РГ: А, может, он как раз понимает, но хитрит?
Пригов: Я не знаю, как он себя понимает. Но у него есть потребитель, рынок, поле деятельности. Это раньше был один стиль и один Великий Художник. Сейчас принцип номинаций. Как в музыке. Лучший певец в стиле рок, лучшая группа, классика, женский голос и так далее. Паваротти не соревнуется же с Майклом Джексоном. Важно быть первым в своей номинации и не думать, что ты лучший на всем музыкальном пространстве. При этом в разных номинациях - разные деньги. Вряд ли певец в стиле кантри или дирижер Баренбойм - первые в своих номинациях, - берут те же гонорары, что Майкл Джексон. Проблема не только в том, что делает Церетели и как он себя осознает, но и в культурной вменяемости его окружения. Как оно его понимает и где и в качестве кого экспонирует.
РГ: Лично вам комфортно жить в проекте "Дмитрий Александрович Пригов", в его ритме. Все-таки в этом году вам исполняется 65 лет, вы видели и иные времена, кроме нынешних.

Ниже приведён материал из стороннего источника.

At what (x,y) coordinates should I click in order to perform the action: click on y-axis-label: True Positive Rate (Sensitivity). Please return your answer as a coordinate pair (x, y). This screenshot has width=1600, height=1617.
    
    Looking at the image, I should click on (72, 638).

Пригов: Знаете, трудно сказать. Вы спросили, всегда ли я пел? Понадобилось, и оказалось, что могу. При советской власти мне было трудно представить, что можно жить так, как я живу сейчас. Для меня отъезд с семьей из Москвы на лето был трагедией. А сейчас я каждые две недели в другом месте. С 1990 года я перемещаюсь по всему свету без перерыва.
РГ: Подразумевается, есть на тебя спрос на арт-рынке или нет?
Пригов: Естественно. То же с поездками. Если ты выставился где-то, то вряд ли сможешь выставиться там же раньше, чем через год. Возникает тип странствующих художников, которые, как цыгане, кочуют по городам и странам. Ты постепенно врастаешь в этот мир. К какому-то возрасту, может, годам к пятидесяти, кодируется уровень, на котором ты обслуживаешься в этом международном сообществе. Условно говоря, получаешь свою цену.